* **STUDY QUESTIONS**:
- A) Answer these questions about the discussion on parenthood, one answer a line:
(i) What three things does the discussion say a person can do before making a decision?
(ii) What career does the middle daughter have, as given in parentheses?
(iii) What is given in parentheses as the way some parents who regret having children worked through their feelings?
- B) Please sum up the discussion on parenthood in two sentences.

=== EXCERPT TO READ ===

Too bad she didn’t figure that out after child #1.
I believe you can never truly prepare yourself to be a parent.
I agree 100% and I also believe you can never truly be 100% prepared for anything. Not parenting, not marriage, nothing. However, what you can do is 1) assess why you are doing what you're doing, 2) understand the goal in doing what you're doing, and 3) know yourself as much as possible before making a decision.
Marriage and/or children do not change you, it simply brings out who you are at the core, and most people are not introspective enough and honest enough to see who they really are and accept it. Especially if it goes against social and cultural norms and expectations.
Most people don’t want children.I've known parents who regret having children. They're allowed to have those feelings. It can be difficult to accept and admit to something that so many people felt pressured into and have been regarded as cultural "tradition" for millennia. For some, it comes significantly later in life after children are in the picture. They really start to wrestle with the hard truth and reality, or maybe they agreed to have children (or more) for a spouse. I've seen this a lot, too.
Now, those I know who regret having children still strive to be great parents. They have accepted this life and worked through their feelings (counseling), whereas others, they take their resentment out on their children, and it's tragic and heartbreaking. We especially like to assume women are inherently warm, nurturing, loving, affectionate, and possess those maternal instincts. This is not every mother, and it shouldn't be taboo to say every woman should not be a mother.
My middle daughter has absolutely no interest in having children. I know a lot of people don't buy it when it comes from the mouths of preteens and teens because "you could change your mind." But I have friends that knew they didn't want children when they were in grade school, and definitely knew they didn't want any when they hit high school. And now they're in their 30s and 40s and married 15+ years and child-free. I believe my middle daughter when she says she doesn't want kids, and we believe it's for the best, honestly. She'll be a silly, quirky aunt, and I think she'll be great in that role, but not as a mother. We see her career (animals and nature) and passions bringing her the fulfillment she needs. We 100% support her choice if she continues to feel that way when she's much older.

=== STORED DATA ===

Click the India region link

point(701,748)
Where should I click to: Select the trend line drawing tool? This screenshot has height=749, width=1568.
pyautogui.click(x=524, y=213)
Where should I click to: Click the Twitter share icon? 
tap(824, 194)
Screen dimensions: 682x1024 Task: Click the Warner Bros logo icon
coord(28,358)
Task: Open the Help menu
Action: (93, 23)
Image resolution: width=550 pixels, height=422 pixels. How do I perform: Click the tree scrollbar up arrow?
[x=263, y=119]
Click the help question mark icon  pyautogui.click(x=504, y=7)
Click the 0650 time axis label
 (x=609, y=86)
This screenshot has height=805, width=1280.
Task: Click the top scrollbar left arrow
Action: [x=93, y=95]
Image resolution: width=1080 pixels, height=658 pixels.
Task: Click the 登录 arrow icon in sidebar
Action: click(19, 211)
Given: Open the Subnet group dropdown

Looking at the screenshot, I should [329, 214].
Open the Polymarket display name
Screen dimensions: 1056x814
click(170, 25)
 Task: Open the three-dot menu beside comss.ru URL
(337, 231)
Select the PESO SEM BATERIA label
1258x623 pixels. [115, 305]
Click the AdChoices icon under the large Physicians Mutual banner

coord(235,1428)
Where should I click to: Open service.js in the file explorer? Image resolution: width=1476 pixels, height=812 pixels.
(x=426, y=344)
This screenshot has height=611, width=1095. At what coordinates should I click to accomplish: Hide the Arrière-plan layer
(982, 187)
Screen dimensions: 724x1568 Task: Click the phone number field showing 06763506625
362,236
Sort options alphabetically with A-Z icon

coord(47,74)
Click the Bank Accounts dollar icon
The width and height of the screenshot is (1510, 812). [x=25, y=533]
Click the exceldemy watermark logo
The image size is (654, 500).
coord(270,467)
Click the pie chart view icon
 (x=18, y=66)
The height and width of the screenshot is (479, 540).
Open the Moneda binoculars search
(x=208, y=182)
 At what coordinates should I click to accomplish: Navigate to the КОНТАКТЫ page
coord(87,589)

===

* **SOLUTIONS FOR EACH TASK**:
- A)
(i) Assess why you are doing what you're doing, understand the goal in doing it, and know yourself as much as possible.
(ii) Animals and nature.
(iii) Counseling.

- B) The discussion holds that no one can be fully prepared for parenting, that marriage and children bring out who a person is at the core, and that some parents regret having children, with some still striving to be great parents while others take their resentment out on their children. The writer notes that not every mother has maternal instincts and fully supports a middle daughter who has no interest in having children.